(Beginning of Recorded information)

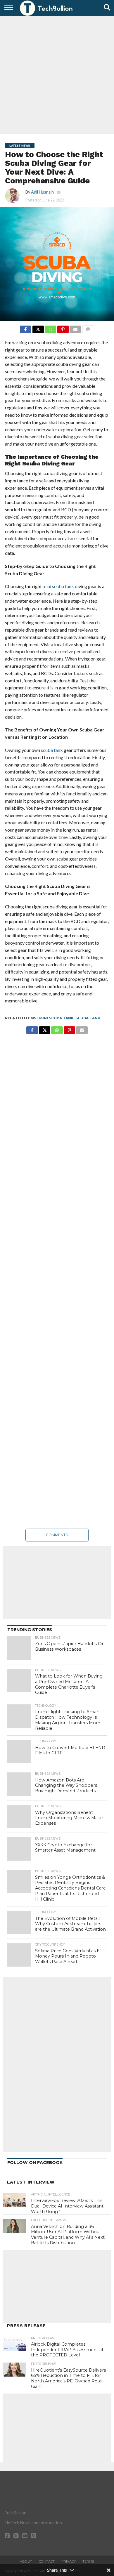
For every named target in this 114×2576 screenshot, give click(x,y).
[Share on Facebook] (25, 328)
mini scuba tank (56, 1018)
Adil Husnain (42, 192)
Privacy (68, 2561)
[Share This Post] (38, 328)
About (26, 2561)
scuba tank (87, 1018)
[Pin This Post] (62, 328)
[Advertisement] (57, 74)
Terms (88, 2561)
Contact (47, 2561)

(End of Recorded information)

Exercise description: Retype the data in full. Images do not go in the copy.

Written solution:
For every named target in this 114×2576 screenshot, give click(x,y).
[Share on Facebook] (25, 328)
mini scuba tank (56, 1018)
Adil Husnain (42, 192)
Privacy (68, 2561)
[Share This Post] (38, 328)
About (26, 2561)
scuba tank (87, 1018)
[Pin This Post] (62, 328)
[Advertisement] (57, 74)
Terms (88, 2561)
Contact (47, 2561)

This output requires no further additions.